Two thirds of global corporates plan to increase their use of flexible co-working and collaborative space over the next three years, according to new research.
Knight Frank’s ‘Your Space’ report polled senior executives at 120 global companies which collectively employ in excess of 3.5 million people worldwide and occupy an estimated 233 million sq ft of office space, equivalent to the total amount of office space in Central London.
The reports shows global corporates intend to operate increasingly from flexible, serviced and co-working spaces, which, they says, create a more collaborative working environment and offer the freedom to expand and contract quickly according to market conditions.
The reports says that despite the proliferation of co-working and serviced office operators the majority of global corporates still occupy office space on a traditional lease model. Two thirds of companies surveyed reported that co-working, serviced and flexible office space comprise 5 per cent or less of their current office space. A small minority, less than 7 per cent, said that flexible workspace exceeds a fifth of their total workspace.
However, Knight Frank’s research reveals that the proportion of flexible space within companies’ portfolios is set to increase dramatically. Over two thirds, 69 per cent, of global corporates plan to increase their utilisation of co-working spaces, and 80 per cent expect to grow the amount of collaborative space they use over the next three years.
Furthermore, almost half (44 per cent), stated that flexible space will constitute up to a fifth of all office space in the next three years. An additional 16 per cent estimated that as much as half of their workspace globally would be flexible space within the same time period.
Over half of companies (55 per cent) identified increased flexibility as the main driver of this change, with a significant proportion (11 per cent) stating that the sense of community fostered among workers was the key benefit. A further 11 per cent stated that the greater speed to becoming operational was the primary reason for selecting co-working or serviced office space ahead of more conventional office space.
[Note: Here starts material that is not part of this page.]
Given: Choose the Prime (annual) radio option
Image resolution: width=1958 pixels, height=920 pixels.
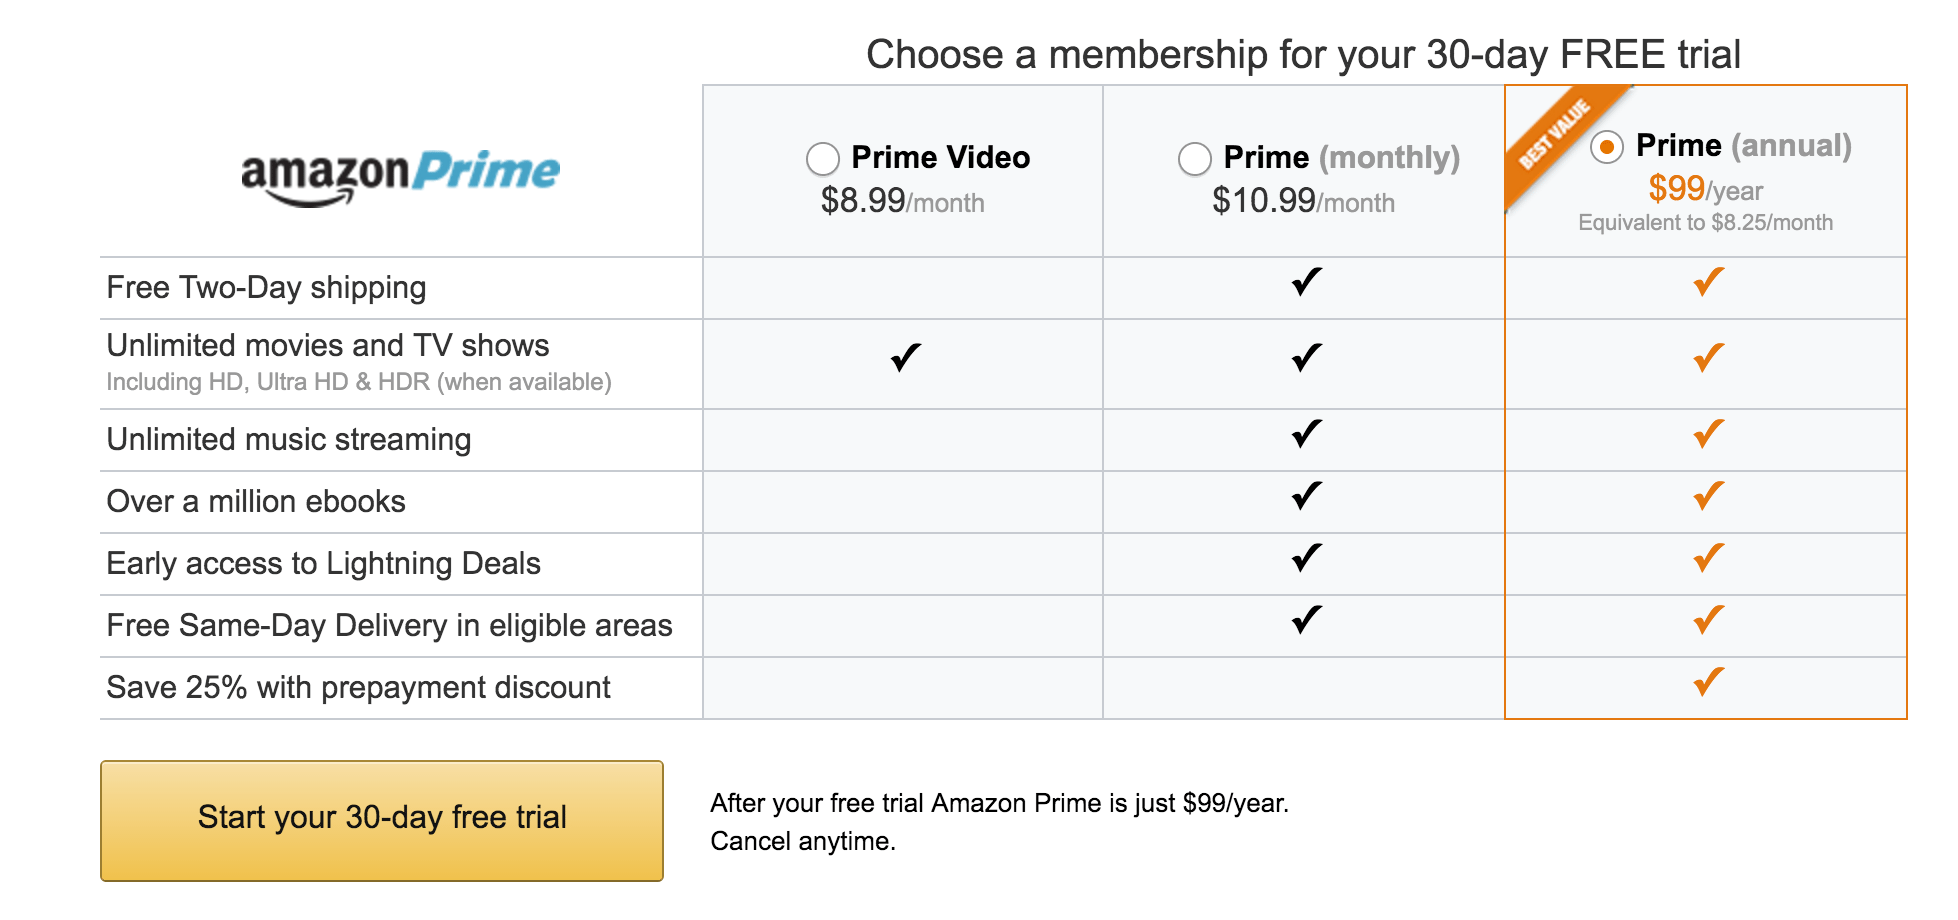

75 per cent of respondents stated that personal productivity linked to wellbeing and happiness, would increase as they shift towards a new flexible and collaborative model of occupancy that is more in keeping with today’s business structures and working styles.
Dr Lee Elliott, Global Head of Occupier Research at Knight Frank, said: “This research underlines that a decade of global economic uncertainty has reshaped how many of the world’s largest companies view workspace. Shorter business planning horizons, together with the emergence of new, more agile corporate structures has driven demand for flexible space which enables companies to react to change quickly.”
“While co-working and serviced office operators have grown rapidly over the past five years, driven largely by start-ups and the freelance economy, this is only the tip of the iceberg with latent demand from global companies set to emerge over the next three years.”
William Beardmore-Gray, Global Head of Occupier Services and Commercial Agency at Knight Frank, added: “The demand for flexibility is the single biggest threat – and opportunity – to owners of office space. The recent boom in co-working is indicative of a structural change within commercial real estate whereby companies desire space that is flexible, highly serviced and aligned within the realities of doing business in an age of disruption. Some co-working operators have capitalised on this already, but it is imperative that owners and developers react to the new reality where customer is king.”